I placed this vase on 25 June 2000 with James Makata, a man I have been working with over the past few years. He is a Bougainvillean from a small atoll called Nehan (Nissan) Island that lies between the islands of Buka and New Ireland, east of Papua New Guinea in the Pacific Ocean.

James is a practising Roman Catholic but with a strong belief in the traditional religion and spirituality of his ancestors. I explained the nature of Siddhartha's Intent to James and he was very positive about the prospect of placing the vase. He thought it quite auspicious, especially given that he and his family had just moved to Avara'aturi, which is actually his wife's land.

Avara'aturi is of great traditional significance. To help us conceptualise this aspect of this land, it can be compared to a sacred site according to indigenous Australians. The name Avara'aturi is the name of the spiritual custodian of the land. In spite of the ravishing that the land has endured, it is believed that he still resides there.

However, the sacred value of the land did not prevent it from being given over to Asian interests and a cocoa and copra plantation replaced the jungle. The ten-year war in Bougainville, which was as much a war against inappropriate development as it was a war for independence from Papua New Guinea, ended in a ceasefire signed late in 1997. The war routed the plantation owners as well, of course, as the multinational company that owned the Panguna copper mine, which was the largest man-made hole in the ground in the world when production went into full swing.

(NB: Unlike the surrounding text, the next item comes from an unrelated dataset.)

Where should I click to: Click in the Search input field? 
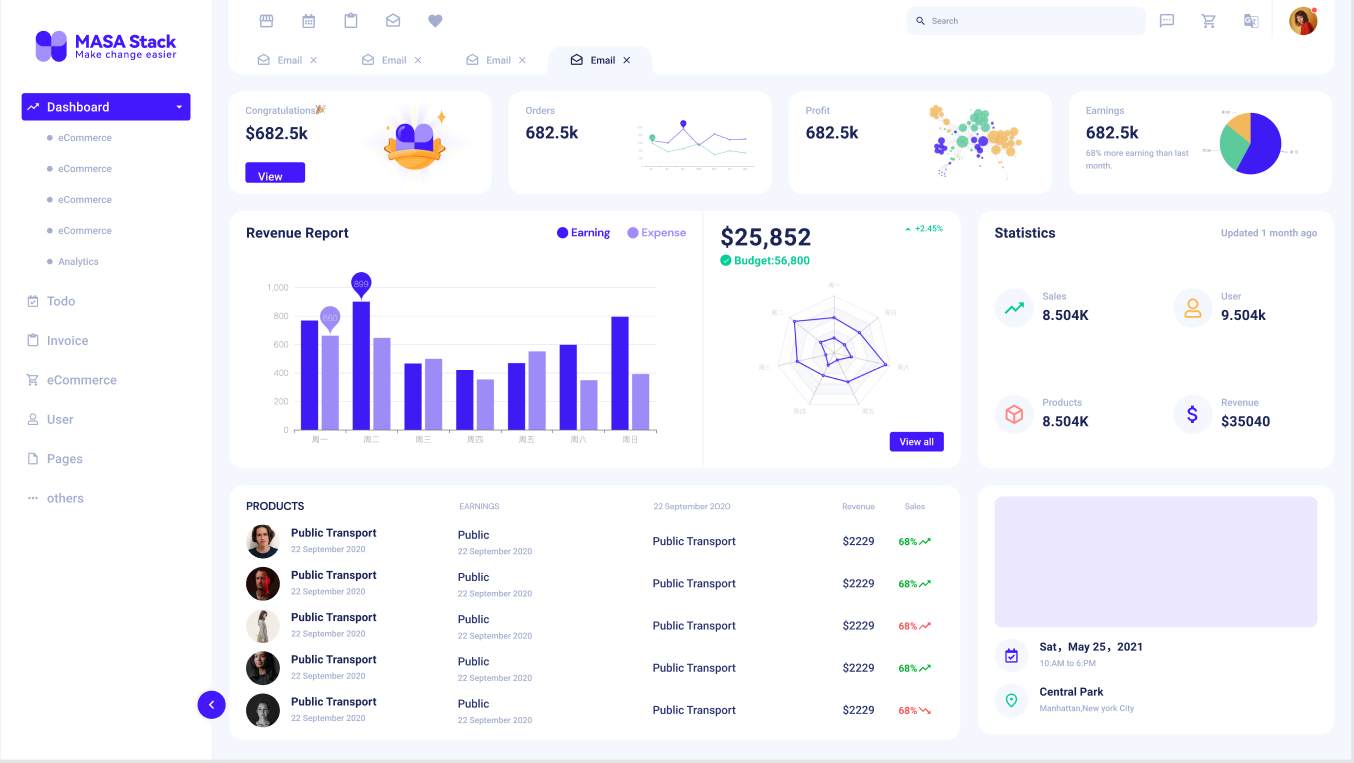click(x=1030, y=21)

Given the terrible war in Bougainville and the specific desecration of Avara'aturi, James was very keen for the powerful universal forces of healing and peace to be invoked. He didn't know the ways of Tibetan Buddhism, but he knew that something essential had to be restored at Avara'aturi. Something sacred and precious had to be given back to the land upon which he would raise his family, to the land that would provide for him and his family in every way, to the land that their survival directly depended upon.

There is a hill that rises out of a flat coastal plain at Avara'aturi, three kilometres from the east coast of Bougainville. Indeed, the hill is Avara'aturi. James knew that this was the place that we would place the vase. At its top there are large boulders and pieces of clay cooking pots that, in the mindless destruction of this sacred place, had been broken and scattered around. These were the only remains of the human ancestors that once lived here. The practice of making and using cooking pots made of clay has been around for millennia. With the death of a few elders in southern Bougainville this ancient practice will also die out in Bougainville. These remnants were a physical sign of the shattered sacredness of this site. In sad silence we gathered together the remains of the clay cooking pots - a broken link between the ancient wisdom of a people that lived in harmony with the environment and the foolishness of the children of the modern time.

James selected the spot where we would dig the hole. At the front of the boulder where we heaped the precious remnants, James dug into the soft soil with his bush-knife. After placing the vase we sat quietly on another boulder and looked out over the jungle.